In the last 60 years this holiday has also become a time for politicians to kick off their fall campaigns with speeches and appearances at civic events.
But now things have changed.
While the nation's unemployment rate remains stuck at approximately 10 percent, it's higher than 16 percent for African American adults, and nearly 50 percent for African American youth between 16 and 21.
Most disturbing, however, is that despite such high unemployment, there is no national policy, legislation or proposed program to create jobs as of this writing.
This lack of governmental initiative appears to be a part of the Republican plan to cripple and wipe out gains made by organized labor. The goals seems to be to wipe out the threat of helping this nation's poor and unemployed at the expense of the wealthy.
This is not a time for celebration—not when one considers that more than 40 years ago America adopted a Full Employment Policy under the Humphrey/ Hawkins Full Employment Act. That policy set triggers for unemployment assistance to areas of high unemployment, since all of the country was not affected equally. No one, not even Organized Labor, appears to remember this.
The difference between then and now is that 40 years ago America still had a conscience and concern for neighbors and fellow citizens, whether they were poor or middle class. Today, the Tea Party and its Republican supporters are hiding behind a false concern for this nation's debt while seeking to protect the wealth of the rich by fighting tax increases and protecting their tax breaks.
The greatest fight for Organized Labor is no longer for pay raises, but for the keeping of jobs for those who are employed and for health benefits and future retirement for those younger workers entering the workforce.
Labor must educate its new generation of Public Employees to the struggles and accomplishments of the Labor movement during the last 50 year. The struggle now is to obtain Collective Bargaining under state by state attack by the Tea Party and its Republican legislative advocates. African Americans in particular should not forget the struggles of A. Philip Randolph and the Sleeping Car Porters who had to fight for human dignity in their work place as well as wages.
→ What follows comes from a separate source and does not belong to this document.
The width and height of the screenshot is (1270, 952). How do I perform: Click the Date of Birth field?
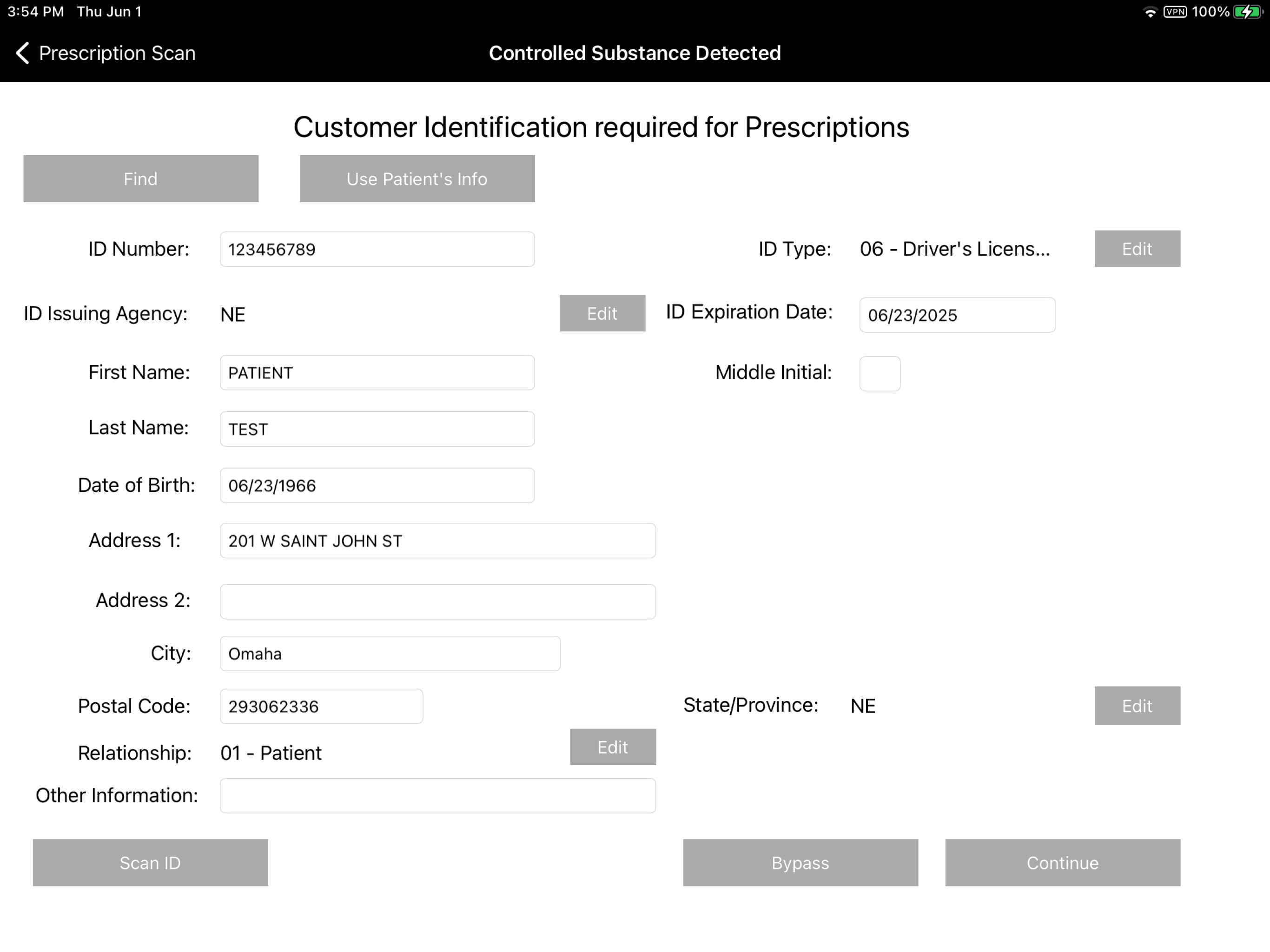tap(377, 485)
Today, the so called "playing field" is still not level when one considers the disparity in wages that continues between men and women and between Blacks and Whites in particular. While other ethnic groups like Latinos and Asians have entered the picture, disproportionate representation of Blacks still exist in the Trade and Construction industries; imported workers are taking jobs that many Americans refuse to do, even in this period of high unemployment. A number of unemployed people must come to grips with the difference between a job and a position.
Yes, this Labor Day is not one for celebration. Rather, it is a day for reflection, observance and a recommitment to developing strategies that will provide jobs for our own unemployed, before exporting jobs or importing workers for existing technical jobs.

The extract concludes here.